When she was finally released from her contract, Charlie Chaplin cast her in A Countess from Hong Kong (1967) with Marlon Brando. “Hitch almost had a heart attack when he found out,” she says. “In England, while I was filming it, Hitch asked me to have dinner with him and I said, ‘Oh Hitch, wouldn’t it be fabulous if you and Charlie were photographed together? Both of you are from England, from humble beginnings and look at what you’ve become.’ Hitch said, ‘Why would I ever want to do that?’”
Hitchcock died in 1980. Has she made her peace with him? “One of the teachings of Kabbalah [which she practises] is that if someone hurts you deeply, do not carry around all that hurt or it will eat you alive. I don’t hold grudges,” she says.
She and Kim Novak have spoken about being a Hitchcock blonde. “It’s a moniker that surprises me, but it’s lovely. Kim knew what I had gone through, though she had an OK time with him ... She married a veterinarian and I was engaged to one. I’ve been married three times and that’s enough. Marriages are always complicated. Now I’m happily single. I’m waiting for someone to sweep me off my feet.”
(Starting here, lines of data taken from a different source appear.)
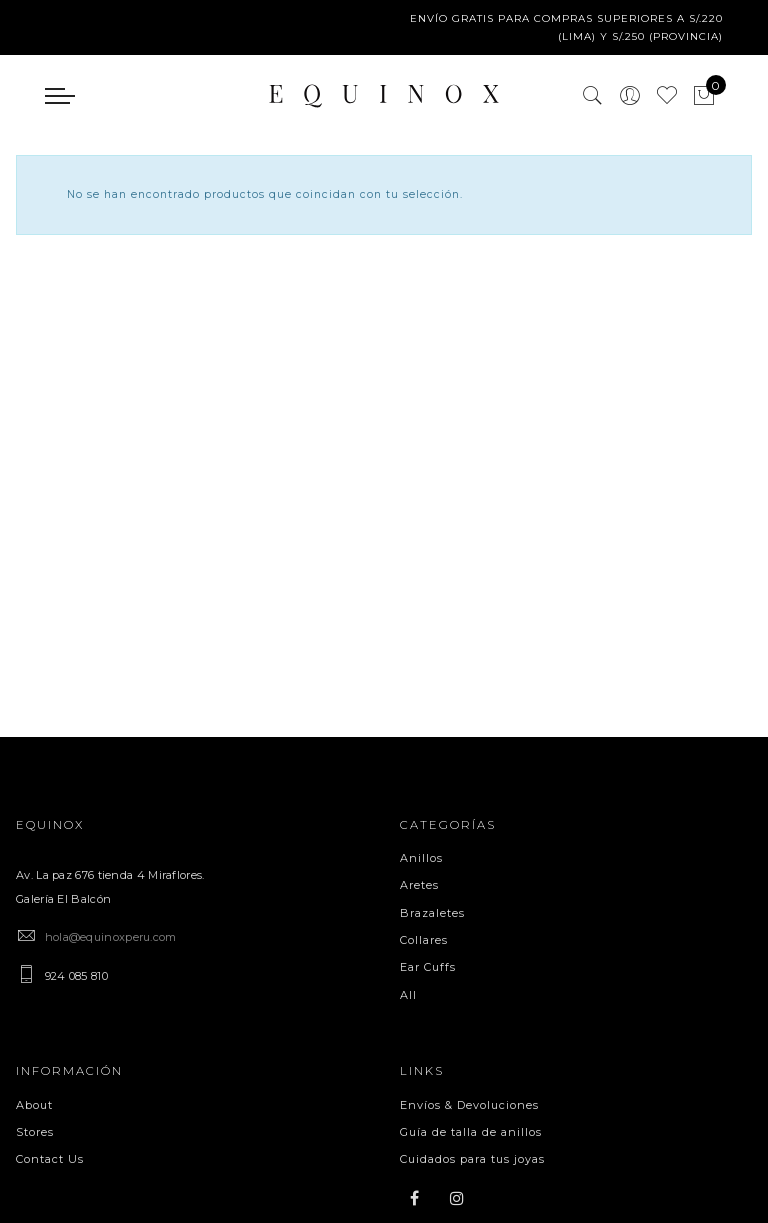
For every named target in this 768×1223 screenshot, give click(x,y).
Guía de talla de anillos (471, 1132)
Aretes (419, 885)
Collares (424, 940)
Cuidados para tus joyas (472, 1159)
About (34, 1105)
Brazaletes (432, 913)
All (408, 995)
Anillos (421, 858)
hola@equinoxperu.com (111, 937)
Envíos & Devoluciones (469, 1105)
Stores (35, 1132)
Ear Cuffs (428, 967)
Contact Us (50, 1159)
Hitch was true to his word: her career never lived up to the promise of the films he made with her. Since then she has poured her money and love into the Shambala reserve. There are even flocks of ravens that swoop on the 600lb of meat put out for the animals daily. “Hitch succeeded in ruining my career but he didn’t ruin me,” Hedren says defiantly. But to have that fame and lose it? “Yes. That’s why I have to be very Kabbalah about it,” Hedren says sharply. “I didn’t tell anyone about what had happened for 20 years because I was embarrassed. If it happened today I would be rich.” Because she would have sued him for sexual harassment? “Absolutely.” She felt “relief” when Hitchcock died. “It was so terribly hurtful.”
A remake of The Birds, starring Naomi Watts in Hedren’s role, is slated for release next year. “Isn’t that silly?” Hedren laughs, “to take a major motion picture by one of the world’s greatest directors and do it over? They called me and I told them it was ridiculous. Can’t they get any fresh ideas of their own? It will be all special effects. I don’t want anything to do with it.”
But she has to work, she says, and she still acts. Her dream role would be in the mould of Katharine Hepburn at her waspish best. “I don’t mind getting older,” Hedren says, “but not being old. I don’t feel old. I don’t eat too much. I exercise. I take care of my skin but haven’t had surgery. Sure, I’ve thought about it but no.”
Frozen as an icon, just at the fag end of the Golden Age of Hollywood, surely Kabbalah can’t neutralise all Hedren’s frustration at that stalled career? “My concern was my peace of mind,” she insists. “I made peace with myself. You hear of actors and actresses becoming despondent if their career ends. I never was.”
Shambala is her achievement and legacy, she says. In 2003 she successfuly lobbied for a Bill “stopping the interstate trafficking of exotic felines for personal possession”. Now she is campaigning for a federal ban on the breeding of those species for the same.
“Back in 2003 someone threatened to put explosives under my car and release diseases into Shambala. So this time I am going to ask Donatella [Versace, ‘she’s a friend of Melanie’s’] to make me a bullet-proof vest. All my ancestors lived to their late nineties. I’m planning on being around for a long time.” It’s that survivor instinct Hitch probably saw in her when casting the much pecked-upon Melanie Daniels; the same instinct he tried – unsuccessfully – to extinguish.